Caccini’s songs fall into two categories, through-composed madrigals and strophic airs. The stanzaic repetitions of the latter preclude close attention to the text—here lyric values are ascendant—and Caccini offers several examples that are strongly reminiscent of the rhythmic zest of the much earlier frottola. Dance-like and toe-tapping, airs like “Dalla porta d’oriente” and “Non ha ‘l ciel cotanti lumi” are rendered here with a vivacity that is memorable and a command of rapid passage work that is impressive. The through-composed madrigals combine declamatory gestures with lyric, ornamental flights that allow the singer to shape the poem with heightened passion and attention to the details of the text.
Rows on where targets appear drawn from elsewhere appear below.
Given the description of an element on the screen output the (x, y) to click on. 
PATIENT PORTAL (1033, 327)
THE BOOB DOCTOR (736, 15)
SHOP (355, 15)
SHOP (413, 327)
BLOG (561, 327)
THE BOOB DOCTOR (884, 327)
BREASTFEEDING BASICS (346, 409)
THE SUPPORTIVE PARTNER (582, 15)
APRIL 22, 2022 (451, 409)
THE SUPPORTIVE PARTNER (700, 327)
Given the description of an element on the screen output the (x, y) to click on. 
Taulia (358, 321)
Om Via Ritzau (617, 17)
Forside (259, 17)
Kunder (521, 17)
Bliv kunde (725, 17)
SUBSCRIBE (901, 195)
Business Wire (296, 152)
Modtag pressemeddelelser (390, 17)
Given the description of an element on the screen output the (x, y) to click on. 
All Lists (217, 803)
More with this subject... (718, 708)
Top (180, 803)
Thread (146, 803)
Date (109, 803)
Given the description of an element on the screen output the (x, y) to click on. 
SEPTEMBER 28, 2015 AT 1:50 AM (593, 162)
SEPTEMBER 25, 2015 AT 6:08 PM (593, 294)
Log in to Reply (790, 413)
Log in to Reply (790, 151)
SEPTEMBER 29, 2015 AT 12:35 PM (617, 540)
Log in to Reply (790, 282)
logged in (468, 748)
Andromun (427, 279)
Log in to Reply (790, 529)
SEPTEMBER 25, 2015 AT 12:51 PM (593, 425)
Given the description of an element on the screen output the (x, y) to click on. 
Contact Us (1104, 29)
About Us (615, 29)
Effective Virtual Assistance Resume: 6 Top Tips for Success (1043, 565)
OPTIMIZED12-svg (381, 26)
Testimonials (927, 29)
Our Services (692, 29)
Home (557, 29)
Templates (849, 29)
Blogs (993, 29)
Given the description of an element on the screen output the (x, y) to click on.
The texts are from varied poets, though on this recording Ottavio Rinuccini, the librettist for a number of the earliest operas, is amply represented. And the texts are largely devoted to the painful sorrows of love. So much so, in fact, that the first line of the madrigal “Tutto ‘l dì piango” (I weep all the day) would seem an apt subtitle for the collection. But significantly, if the music is to be impassioned, it requires a text that is equally so, and the bemoanings of unrequited love were well chosen to this end.

Zomer’s singing is entrancing: lithe and articulate with an engaging ornamental vibrancy and a tone that is both rich and focused. Above all, however, it is her responsiveness to the demands of expression that so mark these performances as memorable.

The theorbo playing of Fred Jacobs contributes much to the success of the readings, as well, with stylish accompaniments and a striking clarity of sound. He also engagingly performs a number of solo pieces by the Ferrarese court lutenist, Alessandro Piccinini, including several works based on pre-existent material—the Romanesca, the tenore detto il Mercatello, and the Chiaconna—all of which bring to mind the rich improvisational heritage of much early baroque instrumental performance.

In Nuove Musiche, Zomer and Jacobs provide a rich experience of the newly emerging baroque style. It is an experience to revisit with frequency.